Rows =>
::::::::

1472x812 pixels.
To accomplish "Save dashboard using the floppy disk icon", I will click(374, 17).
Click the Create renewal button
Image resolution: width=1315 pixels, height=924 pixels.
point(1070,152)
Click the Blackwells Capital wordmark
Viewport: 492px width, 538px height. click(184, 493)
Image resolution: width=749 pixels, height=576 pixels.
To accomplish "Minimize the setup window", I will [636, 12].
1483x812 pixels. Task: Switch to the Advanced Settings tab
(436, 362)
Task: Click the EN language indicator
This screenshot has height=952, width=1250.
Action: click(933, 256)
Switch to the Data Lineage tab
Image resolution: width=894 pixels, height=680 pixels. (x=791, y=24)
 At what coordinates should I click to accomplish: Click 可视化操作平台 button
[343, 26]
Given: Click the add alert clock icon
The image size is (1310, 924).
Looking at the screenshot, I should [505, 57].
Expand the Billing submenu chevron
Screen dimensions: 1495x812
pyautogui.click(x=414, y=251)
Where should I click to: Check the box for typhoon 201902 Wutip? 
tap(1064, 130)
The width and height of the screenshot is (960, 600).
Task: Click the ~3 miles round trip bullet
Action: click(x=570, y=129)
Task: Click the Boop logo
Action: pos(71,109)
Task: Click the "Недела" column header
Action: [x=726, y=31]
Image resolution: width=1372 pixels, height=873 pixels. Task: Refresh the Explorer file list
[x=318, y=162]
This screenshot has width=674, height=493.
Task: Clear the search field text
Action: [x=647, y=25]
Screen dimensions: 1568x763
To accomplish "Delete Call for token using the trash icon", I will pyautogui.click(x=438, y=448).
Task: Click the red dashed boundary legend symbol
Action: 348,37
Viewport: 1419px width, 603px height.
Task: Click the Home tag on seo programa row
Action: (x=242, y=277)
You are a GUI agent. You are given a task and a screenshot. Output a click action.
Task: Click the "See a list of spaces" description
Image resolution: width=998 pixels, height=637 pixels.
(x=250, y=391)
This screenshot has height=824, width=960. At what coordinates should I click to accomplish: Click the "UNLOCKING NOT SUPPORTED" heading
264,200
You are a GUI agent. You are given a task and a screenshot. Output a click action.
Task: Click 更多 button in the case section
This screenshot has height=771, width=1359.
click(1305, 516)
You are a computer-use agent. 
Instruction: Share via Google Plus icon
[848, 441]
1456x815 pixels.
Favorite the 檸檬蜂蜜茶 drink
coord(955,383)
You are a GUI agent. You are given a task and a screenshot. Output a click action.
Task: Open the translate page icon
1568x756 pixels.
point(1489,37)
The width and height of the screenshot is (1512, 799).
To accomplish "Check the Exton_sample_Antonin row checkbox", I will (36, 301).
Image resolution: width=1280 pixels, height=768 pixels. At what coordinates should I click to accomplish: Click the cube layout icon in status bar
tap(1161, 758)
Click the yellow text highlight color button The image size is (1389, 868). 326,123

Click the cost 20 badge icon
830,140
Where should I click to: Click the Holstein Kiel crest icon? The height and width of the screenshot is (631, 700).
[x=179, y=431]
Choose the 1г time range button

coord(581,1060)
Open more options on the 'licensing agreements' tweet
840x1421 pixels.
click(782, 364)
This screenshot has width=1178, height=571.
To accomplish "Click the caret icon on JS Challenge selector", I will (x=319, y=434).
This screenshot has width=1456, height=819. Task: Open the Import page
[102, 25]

::::::::

Problem to work on => Reproduce every one of the records above verbatim, line for line.

Exercise output =>
1472x812 pixels.
To accomplish "Save dashboard using the floppy disk icon", I will click(374, 17).
Click the Create renewal button
Image resolution: width=1315 pixels, height=924 pixels.
point(1070,152)
Click the Blackwells Capital wordmark
Viewport: 492px width, 538px height. click(184, 493)
Image resolution: width=749 pixels, height=576 pixels.
To accomplish "Minimize the setup window", I will [636, 12].
1483x812 pixels. Task: Switch to the Advanced Settings tab
(436, 362)
Task: Click the EN language indicator
This screenshot has height=952, width=1250.
Action: click(933, 256)
Switch to the Data Lineage tab
Image resolution: width=894 pixels, height=680 pixels. (x=791, y=24)
 At what coordinates should I click to accomplish: Click 可视化操作平台 button
[343, 26]
Given: Click the add alert clock icon
The image size is (1310, 924).
Looking at the screenshot, I should [505, 57].
Expand the Billing submenu chevron
Screen dimensions: 1495x812
pyautogui.click(x=414, y=251)
Where should I click to: Check the box for typhoon 201902 Wutip? 
tap(1064, 130)
The width and height of the screenshot is (960, 600).
Task: Click the ~3 miles round trip bullet
Action: click(x=570, y=129)
Task: Click the Boop logo
Action: pos(71,109)
Task: Click the "Недела" column header
Action: [x=726, y=31]
Image resolution: width=1372 pixels, height=873 pixels. Task: Refresh the Explorer file list
[x=318, y=162]
This screenshot has width=674, height=493.
Task: Clear the search field text
Action: [x=647, y=25]
Screen dimensions: 1568x763
To accomplish "Delete Call for token using the trash icon", I will pyautogui.click(x=438, y=448).
Task: Click the red dashed boundary legend symbol
Action: 348,37
Viewport: 1419px width, 603px height.
Task: Click the Home tag on seo programa row
Action: (x=242, y=277)
You are a GUI agent. You are given a task and a screenshot. Output a click action.
Task: Click the "See a list of spaces" description
Image resolution: width=998 pixels, height=637 pixels.
(x=250, y=391)
This screenshot has height=824, width=960. At what coordinates should I click to accomplish: Click the "UNLOCKING NOT SUPPORTED" heading
264,200
You are a GUI agent. You are given a task and a screenshot. Output a click action.
Task: Click 更多 button in the case section
This screenshot has height=771, width=1359.
click(1305, 516)
You are a computer-use agent. 
Instruction: Share via Google Plus icon
[848, 441]
1456x815 pixels.
Favorite the 檸檬蜂蜜茶 drink
coord(955,383)
You are a GUI agent. You are given a task and a screenshot. Output a click action.
Task: Open the translate page icon
1568x756 pixels.
point(1489,37)
The width and height of the screenshot is (1512, 799).
To accomplish "Check the Exton_sample_Antonin row checkbox", I will (36, 301).
Image resolution: width=1280 pixels, height=768 pixels. At what coordinates should I click to accomplish: Click the cube layout icon in status bar
tap(1161, 758)
Click the yellow text highlight color button The image size is (1389, 868). 326,123

Click the cost 20 badge icon
830,140
Where should I click to: Click the Holstein Kiel crest icon? The height and width of the screenshot is (631, 700).
[x=179, y=431]
Choose the 1г time range button

coord(581,1060)
Open more options on the 'licensing agreements' tweet
840x1421 pixels.
click(782, 364)
This screenshot has width=1178, height=571.
To accomplish "Click the caret icon on JS Challenge selector", I will (x=319, y=434).
This screenshot has width=1456, height=819. Task: Open the Import page
[102, 25]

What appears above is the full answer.